We get up and walk downstairs together. They crash on the small sofa in the corner of the room, and I go over to the piano bench. My fingers find my book of sheet music, and I flip through it absently, trying to find something to reflect my current mood. Another roll of thunder shakes the house around us.

I put the music away and sit down at the keys. Within moments the fragile melody of Yiruma’s “River Flows In You” fills the room. I play without thinking, and they listen quietly.

When I finish the piece I pause for a short breath and then go straight into a Brahms intermezzo. Then it’s more Yiruma, “Hope” and the much darker “Indigo.” The music fills my soul and calms me with a powerful grace, but it just as equally threatens to tear me apart. I finish “Indigo” and just sit for a minute, staring at the off-white wall, listening to the sound of the rain.

“What now?” they ask after a while.

“I don’t know,” I say. I touch the keys again, and we’re automatically enveloped in a rich, solemn Chopin nocturne. They close their eyes, and for a moment I close mine, too, letting my fingers run, letting the piano take over.

A few minutes later, the piece comes to a dramatic conclusion. I look over at them, curled up comfortably on the sofa, and ask, “How was it?”
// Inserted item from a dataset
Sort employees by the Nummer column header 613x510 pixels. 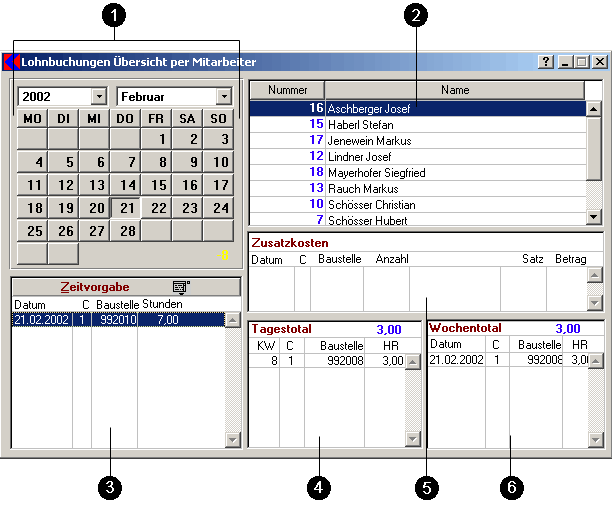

“It was good,” they say. “But could’ve been better, right?”

I nod. “I’m tired of being human,” I tell them.

“I know. But there are humans out there who need you, so for now, you’re stuck with it.”
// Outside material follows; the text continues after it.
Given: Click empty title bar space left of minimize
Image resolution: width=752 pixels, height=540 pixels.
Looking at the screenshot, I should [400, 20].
“I’m stuck,” I agree heavily. “It’s okay. It’s not all bad. Just sometimes.”

Outside I can hear the storm easing, the violence of the sky over and gone within an hour. I get up and open the front door, peering out into the dripping darkness. The clouds seem brighter, the moon and stars shining more powerfully behind them, even though the clouds are still all I can see.

They move up beside me, and we stand side-by-side in the doorway, watching the lingering raindrops hit the ground.

“Time to go,” they say finally. They look me in the eyes then, something most people these days never do. “See you later, Haku.”

I nod and smile. “Later.”

I miss them as soon as they’re gone, but I’m just as glad to be alone.